第81章 友人の結婚式と杏寿郎の考え
「……男の人に捕まらないようになってからは自衛できているつもりでいたのですが、まだまだ周りの人に守られていたんですね。それなのに……、おしゃれして自由に歩けることが嬉しいだなんて………そんな脳天気なことばっかり考えてました。」
その元気の無い声を聞いて杏寿郎は思わず眉尻を下げた。
杏(『自由に歩ける事が嬉しい』、か。今までの自覚の足らない行動も舞い上がっていた気持ちが底にあったからなのだろう。)
杏「……弱ったな。」
「…………え?……で、ですからこれからは、」
杏「嬉しかったのだろう。普通の人間が息をするように当たり前に出来ている事が。そのような事が嬉しかったと聞くと悲しくなる。」
「…………………………。」
(杏寿郎さんが悲しむ必要なんてないのに……。
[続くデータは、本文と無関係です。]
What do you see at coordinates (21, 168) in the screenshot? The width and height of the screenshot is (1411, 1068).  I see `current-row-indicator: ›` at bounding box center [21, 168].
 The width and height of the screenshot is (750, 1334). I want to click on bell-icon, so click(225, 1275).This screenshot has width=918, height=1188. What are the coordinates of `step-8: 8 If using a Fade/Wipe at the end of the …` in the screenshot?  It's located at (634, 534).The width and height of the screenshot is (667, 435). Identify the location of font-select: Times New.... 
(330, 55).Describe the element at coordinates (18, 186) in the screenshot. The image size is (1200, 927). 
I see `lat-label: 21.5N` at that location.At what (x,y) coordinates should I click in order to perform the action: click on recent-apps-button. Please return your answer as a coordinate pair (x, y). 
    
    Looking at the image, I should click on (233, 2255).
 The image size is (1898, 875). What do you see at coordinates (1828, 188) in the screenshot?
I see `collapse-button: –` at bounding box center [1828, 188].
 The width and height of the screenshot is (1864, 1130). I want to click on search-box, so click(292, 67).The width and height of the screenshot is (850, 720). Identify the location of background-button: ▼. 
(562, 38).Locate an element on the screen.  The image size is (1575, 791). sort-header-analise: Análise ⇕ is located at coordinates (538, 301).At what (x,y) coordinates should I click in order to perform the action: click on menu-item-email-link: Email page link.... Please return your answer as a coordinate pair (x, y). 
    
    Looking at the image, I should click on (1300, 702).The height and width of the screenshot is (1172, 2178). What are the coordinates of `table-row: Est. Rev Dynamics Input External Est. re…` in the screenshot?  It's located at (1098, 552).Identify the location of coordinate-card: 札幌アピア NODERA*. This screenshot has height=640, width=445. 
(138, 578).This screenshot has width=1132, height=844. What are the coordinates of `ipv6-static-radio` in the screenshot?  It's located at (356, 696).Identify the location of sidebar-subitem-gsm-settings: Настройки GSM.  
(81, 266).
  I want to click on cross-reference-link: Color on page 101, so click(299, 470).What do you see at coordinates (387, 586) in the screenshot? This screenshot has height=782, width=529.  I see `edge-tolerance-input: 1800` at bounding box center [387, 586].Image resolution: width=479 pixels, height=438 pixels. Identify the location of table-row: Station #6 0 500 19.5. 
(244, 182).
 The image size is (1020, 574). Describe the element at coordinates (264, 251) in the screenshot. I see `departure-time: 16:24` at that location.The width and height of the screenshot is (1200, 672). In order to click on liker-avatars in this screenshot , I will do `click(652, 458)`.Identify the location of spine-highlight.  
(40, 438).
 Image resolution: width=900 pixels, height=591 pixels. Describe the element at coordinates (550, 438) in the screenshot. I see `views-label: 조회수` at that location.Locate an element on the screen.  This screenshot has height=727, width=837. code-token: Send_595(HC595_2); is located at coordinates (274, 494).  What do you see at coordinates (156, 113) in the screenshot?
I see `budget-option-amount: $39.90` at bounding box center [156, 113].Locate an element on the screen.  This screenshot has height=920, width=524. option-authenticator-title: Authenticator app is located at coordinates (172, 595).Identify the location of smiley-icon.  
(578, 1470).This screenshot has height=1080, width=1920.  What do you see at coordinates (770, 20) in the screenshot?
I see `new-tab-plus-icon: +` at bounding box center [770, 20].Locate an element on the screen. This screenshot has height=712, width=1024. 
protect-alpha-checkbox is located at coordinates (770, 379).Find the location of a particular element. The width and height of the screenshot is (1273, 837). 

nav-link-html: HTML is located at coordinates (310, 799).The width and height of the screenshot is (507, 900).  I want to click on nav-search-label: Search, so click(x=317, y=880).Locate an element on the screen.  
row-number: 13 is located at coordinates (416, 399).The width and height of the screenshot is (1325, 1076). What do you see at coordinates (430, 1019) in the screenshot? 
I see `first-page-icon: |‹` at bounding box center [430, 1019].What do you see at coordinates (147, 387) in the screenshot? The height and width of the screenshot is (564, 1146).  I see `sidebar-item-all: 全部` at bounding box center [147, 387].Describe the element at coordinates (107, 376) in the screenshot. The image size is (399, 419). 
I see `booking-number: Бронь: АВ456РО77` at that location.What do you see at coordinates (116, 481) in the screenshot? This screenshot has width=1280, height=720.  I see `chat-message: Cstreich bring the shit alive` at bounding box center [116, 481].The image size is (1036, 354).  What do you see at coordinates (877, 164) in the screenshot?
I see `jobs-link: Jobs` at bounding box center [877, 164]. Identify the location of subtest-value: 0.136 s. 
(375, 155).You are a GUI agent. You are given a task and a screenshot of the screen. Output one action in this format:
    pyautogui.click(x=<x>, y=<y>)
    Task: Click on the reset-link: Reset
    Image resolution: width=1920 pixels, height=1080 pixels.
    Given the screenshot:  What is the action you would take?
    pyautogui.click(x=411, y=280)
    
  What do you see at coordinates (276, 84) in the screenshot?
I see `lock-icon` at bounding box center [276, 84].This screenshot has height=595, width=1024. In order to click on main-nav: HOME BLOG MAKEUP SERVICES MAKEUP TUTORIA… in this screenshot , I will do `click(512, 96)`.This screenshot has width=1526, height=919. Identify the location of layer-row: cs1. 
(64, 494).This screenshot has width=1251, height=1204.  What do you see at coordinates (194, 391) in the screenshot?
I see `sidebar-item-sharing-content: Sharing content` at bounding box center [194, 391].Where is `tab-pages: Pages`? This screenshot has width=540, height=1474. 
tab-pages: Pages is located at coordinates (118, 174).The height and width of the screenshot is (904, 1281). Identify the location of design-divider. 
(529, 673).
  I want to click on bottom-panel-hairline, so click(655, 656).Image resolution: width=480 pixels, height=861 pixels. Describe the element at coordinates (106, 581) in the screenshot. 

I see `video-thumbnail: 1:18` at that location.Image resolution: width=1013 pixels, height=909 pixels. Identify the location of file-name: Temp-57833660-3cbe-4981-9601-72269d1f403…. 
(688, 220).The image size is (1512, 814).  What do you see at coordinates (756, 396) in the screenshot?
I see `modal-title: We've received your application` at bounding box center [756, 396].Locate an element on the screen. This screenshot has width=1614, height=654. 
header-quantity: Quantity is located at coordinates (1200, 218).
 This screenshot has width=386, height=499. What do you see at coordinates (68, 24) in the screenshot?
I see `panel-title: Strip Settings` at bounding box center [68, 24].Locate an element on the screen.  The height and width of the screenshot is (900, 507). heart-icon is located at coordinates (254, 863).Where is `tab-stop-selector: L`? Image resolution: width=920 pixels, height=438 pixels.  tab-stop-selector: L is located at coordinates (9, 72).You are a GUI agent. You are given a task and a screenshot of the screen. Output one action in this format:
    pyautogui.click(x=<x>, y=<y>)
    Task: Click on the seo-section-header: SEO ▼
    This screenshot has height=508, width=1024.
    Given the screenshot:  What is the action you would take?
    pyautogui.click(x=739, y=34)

)
桜も杏寿郎の考えが分からずに眉尻を下げた。
「あの……じゃあもう言わないです。別におしゃれをする必要も、そのまま1人で歩く必要もないですし、本当に全く困らないです。気にしないでください。必要なら2年前までみたいに帽子を被って、」
杏「桜。」
杏寿郎の芯の通った静かな声が浴室に響くと桜は肩を揺らして固まった。